We made it an evening of favorite comedies on Saturday night. We'd already queued up Step Brothers, noting it had been a while since we'd last seen it (2015), and then had time for another short one afterwards. Turns out, it had been a lot longer since we'd last seen Flirting With Disaster: 2009.
The choice of the second movie was certainly influenced by the first. As I was going through the folder of DVDs I brought with me from America, I landed on Flirting because a) we wanted to keep the comedy vibe going, and b) it would allow for a double feature of movies featuring the great comedic actor Richard Jenkins. Or, Richard E. Jenkins, as he was once credited.

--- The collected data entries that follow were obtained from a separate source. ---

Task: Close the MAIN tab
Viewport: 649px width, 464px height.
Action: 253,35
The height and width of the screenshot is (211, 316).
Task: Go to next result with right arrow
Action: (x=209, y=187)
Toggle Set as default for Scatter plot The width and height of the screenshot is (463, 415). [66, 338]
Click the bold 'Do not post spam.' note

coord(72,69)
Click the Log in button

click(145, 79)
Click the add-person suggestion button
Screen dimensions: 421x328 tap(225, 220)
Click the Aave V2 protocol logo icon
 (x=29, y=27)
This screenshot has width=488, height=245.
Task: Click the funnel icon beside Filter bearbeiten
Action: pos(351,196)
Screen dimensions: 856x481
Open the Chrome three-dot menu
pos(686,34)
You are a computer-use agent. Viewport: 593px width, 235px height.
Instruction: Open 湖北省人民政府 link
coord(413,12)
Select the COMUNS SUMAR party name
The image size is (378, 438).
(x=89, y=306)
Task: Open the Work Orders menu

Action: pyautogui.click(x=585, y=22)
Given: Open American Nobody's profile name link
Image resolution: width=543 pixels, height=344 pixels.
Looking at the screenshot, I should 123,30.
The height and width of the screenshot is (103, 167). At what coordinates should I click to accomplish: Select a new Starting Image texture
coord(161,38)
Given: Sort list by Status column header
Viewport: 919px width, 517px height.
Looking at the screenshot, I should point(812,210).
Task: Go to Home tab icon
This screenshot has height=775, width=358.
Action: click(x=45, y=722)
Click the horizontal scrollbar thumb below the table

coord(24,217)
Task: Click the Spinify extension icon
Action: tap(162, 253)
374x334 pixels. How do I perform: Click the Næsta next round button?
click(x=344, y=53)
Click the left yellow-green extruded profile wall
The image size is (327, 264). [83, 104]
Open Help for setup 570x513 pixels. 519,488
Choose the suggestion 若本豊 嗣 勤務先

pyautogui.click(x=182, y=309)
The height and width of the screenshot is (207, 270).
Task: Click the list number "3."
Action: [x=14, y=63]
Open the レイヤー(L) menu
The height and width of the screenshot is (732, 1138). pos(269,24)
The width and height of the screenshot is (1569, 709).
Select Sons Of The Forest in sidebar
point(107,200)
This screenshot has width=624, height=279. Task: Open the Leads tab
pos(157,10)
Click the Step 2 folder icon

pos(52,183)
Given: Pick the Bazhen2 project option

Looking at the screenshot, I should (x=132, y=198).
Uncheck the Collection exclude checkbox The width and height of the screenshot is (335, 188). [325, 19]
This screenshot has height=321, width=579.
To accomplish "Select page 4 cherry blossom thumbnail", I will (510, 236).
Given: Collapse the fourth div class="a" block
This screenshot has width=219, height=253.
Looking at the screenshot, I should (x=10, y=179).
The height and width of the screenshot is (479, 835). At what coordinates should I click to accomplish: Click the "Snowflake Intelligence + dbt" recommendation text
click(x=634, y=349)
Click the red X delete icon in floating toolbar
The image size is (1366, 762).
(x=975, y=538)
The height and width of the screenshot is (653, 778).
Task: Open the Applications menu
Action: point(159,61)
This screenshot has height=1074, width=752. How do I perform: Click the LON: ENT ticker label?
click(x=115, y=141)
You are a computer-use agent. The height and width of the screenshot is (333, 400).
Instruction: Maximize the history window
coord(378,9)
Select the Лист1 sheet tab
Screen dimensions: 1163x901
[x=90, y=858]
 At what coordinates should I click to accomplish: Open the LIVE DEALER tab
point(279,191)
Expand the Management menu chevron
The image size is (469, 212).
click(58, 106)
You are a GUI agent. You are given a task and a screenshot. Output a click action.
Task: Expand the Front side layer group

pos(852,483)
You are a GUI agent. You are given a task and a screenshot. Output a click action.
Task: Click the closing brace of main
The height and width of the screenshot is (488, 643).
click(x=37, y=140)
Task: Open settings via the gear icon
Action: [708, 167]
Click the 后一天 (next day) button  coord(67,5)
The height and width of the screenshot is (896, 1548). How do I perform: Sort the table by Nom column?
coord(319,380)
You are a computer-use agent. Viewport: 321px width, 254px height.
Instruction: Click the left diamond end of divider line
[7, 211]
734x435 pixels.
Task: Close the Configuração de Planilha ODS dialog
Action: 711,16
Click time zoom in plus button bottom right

Not only did this make a great 1-2 punch of exasperation and perfect line deliveries, it also made an unexpected two-movie exploration of families constructed, reconstructed and deconstructed in unusual ways.
In Step Brothers, of course, you've got a new family unit that is composed of two sixtysomething adults (Jenkins and Mary Steenburgen) and their two adult children who still live with them (Will Ferrell and John C. Reilly). The parents are both successes in their respective fields and the kids have no fields at all, yet we are invited to try to see the similarities between them that would make them legitimately related. Ferrell's gentler nature mirrors that of his mother, whom he describes as a saint, though not his asshole brother (Adam Scott), who must have taken more after their dad. Meanwhile, we finally see the relationship between Reilly and Jenkins bear fruit at the end, when Jenkins explains that he always wanted to be a dinosaur, even in his late teenage years. It explains some of the fantasy focus of the adult Reilly.
In Flirting With Disaster, we've got Ben Stiller's character desperately seeking to belong to biological parents, to see in them traits that he has. With each misstep they make on their journey, it takes usually less than an hour to determine the person he's meeting is not actually related to him, but by that point he has already identified apparent physical and behavioral similarities to the people he's meeting -- kind of like how you can read yourself into any horoscope if you squint hard enough. His potentially rivalrous relationship with his own previously unknown brother (Glenn Fitzgerald) is explored, and we see Stiller in all manner of possible family dynamics. Then of course there is also the unconventional family of Jenkins' character with his husband, played by Josh Brolin.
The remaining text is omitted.